» Goal: Copy each of the following items line for line, with no changes to wording, numbers, or punctuation.

» Raw items:
################
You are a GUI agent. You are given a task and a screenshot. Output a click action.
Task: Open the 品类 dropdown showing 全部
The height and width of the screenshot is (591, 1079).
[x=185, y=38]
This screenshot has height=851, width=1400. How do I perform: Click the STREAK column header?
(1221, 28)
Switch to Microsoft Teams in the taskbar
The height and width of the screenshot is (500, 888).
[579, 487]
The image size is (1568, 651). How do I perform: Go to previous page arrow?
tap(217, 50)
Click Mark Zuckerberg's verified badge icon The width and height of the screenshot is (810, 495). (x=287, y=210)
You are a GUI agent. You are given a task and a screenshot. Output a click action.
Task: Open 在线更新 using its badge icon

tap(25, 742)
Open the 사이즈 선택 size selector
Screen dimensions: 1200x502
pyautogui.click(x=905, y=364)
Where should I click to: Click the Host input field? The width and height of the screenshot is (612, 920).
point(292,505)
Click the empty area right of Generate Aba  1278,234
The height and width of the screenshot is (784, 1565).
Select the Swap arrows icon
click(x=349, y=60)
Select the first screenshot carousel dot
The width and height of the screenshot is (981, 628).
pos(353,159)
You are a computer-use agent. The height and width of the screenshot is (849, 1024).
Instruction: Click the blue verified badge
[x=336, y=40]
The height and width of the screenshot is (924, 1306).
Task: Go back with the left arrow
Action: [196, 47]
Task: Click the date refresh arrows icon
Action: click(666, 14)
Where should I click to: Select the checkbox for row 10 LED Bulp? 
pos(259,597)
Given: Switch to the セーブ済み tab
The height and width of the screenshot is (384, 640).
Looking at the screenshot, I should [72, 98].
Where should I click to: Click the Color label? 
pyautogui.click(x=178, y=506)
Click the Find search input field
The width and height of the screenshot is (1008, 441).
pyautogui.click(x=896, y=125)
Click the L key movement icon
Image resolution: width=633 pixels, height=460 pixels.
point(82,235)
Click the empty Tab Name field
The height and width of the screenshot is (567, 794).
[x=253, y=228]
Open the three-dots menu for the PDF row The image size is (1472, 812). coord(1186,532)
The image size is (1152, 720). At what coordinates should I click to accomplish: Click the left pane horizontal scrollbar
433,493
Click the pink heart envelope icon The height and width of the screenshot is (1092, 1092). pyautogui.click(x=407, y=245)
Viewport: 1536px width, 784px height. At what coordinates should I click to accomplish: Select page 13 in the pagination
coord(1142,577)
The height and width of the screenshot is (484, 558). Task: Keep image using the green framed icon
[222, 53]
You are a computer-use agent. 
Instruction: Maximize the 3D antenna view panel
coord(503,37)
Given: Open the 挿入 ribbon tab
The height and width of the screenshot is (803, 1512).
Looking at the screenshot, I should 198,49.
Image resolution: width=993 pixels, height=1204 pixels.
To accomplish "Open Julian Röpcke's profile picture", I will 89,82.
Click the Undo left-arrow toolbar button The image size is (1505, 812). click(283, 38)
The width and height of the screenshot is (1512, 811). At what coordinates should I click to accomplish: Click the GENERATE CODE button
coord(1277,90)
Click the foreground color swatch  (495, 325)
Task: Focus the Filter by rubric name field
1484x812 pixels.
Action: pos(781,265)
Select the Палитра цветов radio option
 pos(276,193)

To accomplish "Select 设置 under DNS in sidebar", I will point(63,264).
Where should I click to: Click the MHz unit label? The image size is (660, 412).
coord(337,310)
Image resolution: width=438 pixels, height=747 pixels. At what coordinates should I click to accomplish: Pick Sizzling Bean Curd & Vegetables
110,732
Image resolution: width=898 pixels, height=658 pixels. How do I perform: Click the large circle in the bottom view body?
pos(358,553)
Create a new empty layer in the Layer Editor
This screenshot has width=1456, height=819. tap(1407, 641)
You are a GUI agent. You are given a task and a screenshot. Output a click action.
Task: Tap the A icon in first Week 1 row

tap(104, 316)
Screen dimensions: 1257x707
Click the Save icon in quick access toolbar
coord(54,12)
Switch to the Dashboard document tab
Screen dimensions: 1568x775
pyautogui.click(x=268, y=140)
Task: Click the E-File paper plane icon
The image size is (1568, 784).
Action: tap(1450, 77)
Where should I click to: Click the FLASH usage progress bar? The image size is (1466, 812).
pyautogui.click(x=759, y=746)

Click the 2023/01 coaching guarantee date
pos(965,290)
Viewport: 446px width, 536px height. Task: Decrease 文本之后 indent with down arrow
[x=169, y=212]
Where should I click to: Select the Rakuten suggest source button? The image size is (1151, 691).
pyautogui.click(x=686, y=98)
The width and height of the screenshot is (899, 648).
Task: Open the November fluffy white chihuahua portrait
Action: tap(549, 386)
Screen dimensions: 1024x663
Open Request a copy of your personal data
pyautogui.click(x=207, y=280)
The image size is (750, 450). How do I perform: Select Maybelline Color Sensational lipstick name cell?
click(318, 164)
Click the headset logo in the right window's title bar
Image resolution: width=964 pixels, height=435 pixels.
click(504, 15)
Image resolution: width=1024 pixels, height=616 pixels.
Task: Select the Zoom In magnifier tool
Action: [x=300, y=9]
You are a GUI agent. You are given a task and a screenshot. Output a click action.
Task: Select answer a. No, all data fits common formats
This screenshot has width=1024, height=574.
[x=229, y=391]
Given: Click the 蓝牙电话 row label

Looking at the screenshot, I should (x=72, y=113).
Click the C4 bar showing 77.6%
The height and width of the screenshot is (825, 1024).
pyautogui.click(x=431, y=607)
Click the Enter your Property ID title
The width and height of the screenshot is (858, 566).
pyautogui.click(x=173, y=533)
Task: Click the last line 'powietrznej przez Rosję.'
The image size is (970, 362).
################
» Full solution:
You are a GUI agent. You are given a task and a screenshot. Output a click action.
Task: Open the 品类 dropdown showing 全部
The height and width of the screenshot is (591, 1079).
[x=185, y=38]
This screenshot has height=851, width=1400. How do I perform: Click the STREAK column header?
(1221, 28)
Switch to Microsoft Teams in the taskbar
The height and width of the screenshot is (500, 888).
[579, 487]
The image size is (1568, 651). How do I perform: Go to previous page arrow?
tap(217, 50)
Click Mark Zuckerberg's verified badge icon The width and height of the screenshot is (810, 495). (x=287, y=210)
You are a GUI agent. You are given a task and a screenshot. Output a click action.
Task: Open 在线更新 using its badge icon

tap(25, 742)
Open the 사이즈 선택 size selector
Screen dimensions: 1200x502
pyautogui.click(x=905, y=364)
Where should I click to: Click the Host input field? The width and height of the screenshot is (612, 920).
point(292,505)
Click the empty area right of Generate Aba  1278,234
The height and width of the screenshot is (784, 1565).
Select the Swap arrows icon
click(x=349, y=60)
Select the first screenshot carousel dot
The width and height of the screenshot is (981, 628).
pos(353,159)
You are a computer-use agent. The height and width of the screenshot is (849, 1024).
Instruction: Click the blue verified badge
[x=336, y=40]
The height and width of the screenshot is (924, 1306).
Task: Go back with the left arrow
Action: [196, 47]
Task: Click the date refresh arrows icon
Action: click(666, 14)
Where should I click to: Select the checkbox for row 10 LED Bulp? 
pos(259,597)
Given: Switch to the セーブ済み tab
The height and width of the screenshot is (384, 640).
Looking at the screenshot, I should [72, 98].
Where should I click to: Click the Color label? 
pyautogui.click(x=178, y=506)
Click the Find search input field
The width and height of the screenshot is (1008, 441).
pyautogui.click(x=896, y=125)
Click the L key movement icon
Image resolution: width=633 pixels, height=460 pixels.
point(82,235)
Click the empty Tab Name field
The height and width of the screenshot is (567, 794).
[x=253, y=228]
Open the three-dots menu for the PDF row The image size is (1472, 812). coord(1186,532)
The image size is (1152, 720). At what coordinates should I click to accomplish: Click the left pane horizontal scrollbar
433,493
Click the pink heart envelope icon The height and width of the screenshot is (1092, 1092). pyautogui.click(x=407, y=245)
Viewport: 1536px width, 784px height. At what coordinates should I click to accomplish: Select page 13 in the pagination
coord(1142,577)
The height and width of the screenshot is (484, 558). Task: Keep image using the green framed icon
[222, 53]
You are a computer-use agent. 
Instruction: Maximize the 3D antenna view panel
coord(503,37)
Given: Open the 挿入 ribbon tab
The height and width of the screenshot is (803, 1512).
Looking at the screenshot, I should 198,49.
Image resolution: width=993 pixels, height=1204 pixels.
To accomplish "Open Julian Röpcke's profile picture", I will 89,82.
Click the Undo left-arrow toolbar button The image size is (1505, 812). click(283, 38)
The width and height of the screenshot is (1512, 811). At what coordinates should I click to accomplish: Click the GENERATE CODE button
coord(1277,90)
Click the foreground color swatch  (495, 325)
Task: Focus the Filter by rubric name field
1484x812 pixels.
Action: pos(781,265)
Select the Палитра цветов radio option
 pos(276,193)

To accomplish "Select 设置 under DNS in sidebar", I will point(63,264).
Where should I click to: Click the MHz unit label? The image size is (660, 412).
coord(337,310)
Image resolution: width=438 pixels, height=747 pixels. At what coordinates should I click to accomplish: Pick Sizzling Bean Curd & Vegetables
110,732
Image resolution: width=898 pixels, height=658 pixels. How do I perform: Click the large circle in the bottom view body?
pos(358,553)
Create a new empty layer in the Layer Editor
This screenshot has width=1456, height=819. tap(1407, 641)
You are a GUI agent. You are given a task and a screenshot. Output a click action.
Task: Tap the A icon in first Week 1 row

tap(104, 316)
Screen dimensions: 1257x707
Click the Save icon in quick access toolbar
coord(54,12)
Switch to the Dashboard document tab
Screen dimensions: 1568x775
pyautogui.click(x=268, y=140)
Task: Click the E-File paper plane icon
The image size is (1568, 784).
Action: tap(1450, 77)
Where should I click to: Click the FLASH usage progress bar? The image size is (1466, 812).
pyautogui.click(x=759, y=746)

Click the 2023/01 coaching guarantee date
pos(965,290)
Viewport: 446px width, 536px height. Task: Decrease 文本之后 indent with down arrow
[x=169, y=212]
Where should I click to: Select the Rakuten suggest source button? The image size is (1151, 691).
pyautogui.click(x=686, y=98)
The width and height of the screenshot is (899, 648).
Task: Open the November fluffy white chihuahua portrait
Action: tap(549, 386)
Screen dimensions: 1024x663
Open Request a copy of your personal data
pyautogui.click(x=207, y=280)
The image size is (750, 450). How do I perform: Select Maybelline Color Sensational lipstick name cell?
click(318, 164)
Click the headset logo in the right window's title bar
Image resolution: width=964 pixels, height=435 pixels.
click(504, 15)
Image resolution: width=1024 pixels, height=616 pixels.
Task: Select the Zoom In magnifier tool
Action: [x=300, y=9]
You are a GUI agent. You are given a task and a screenshot. Output a click action.
Task: Select answer a. No, all data fits common formats
This screenshot has width=1024, height=574.
[x=229, y=391]
Given: Click the 蓝牙电话 row label

Looking at the screenshot, I should (x=72, y=113).
Click the C4 bar showing 77.6%
The height and width of the screenshot is (825, 1024).
pyautogui.click(x=431, y=607)
Click the Enter your Property ID title
The width and height of the screenshot is (858, 566).
pyautogui.click(x=173, y=533)
Task: Click the last line 'powietrznej przez Rosję.'
The image size is (970, 362).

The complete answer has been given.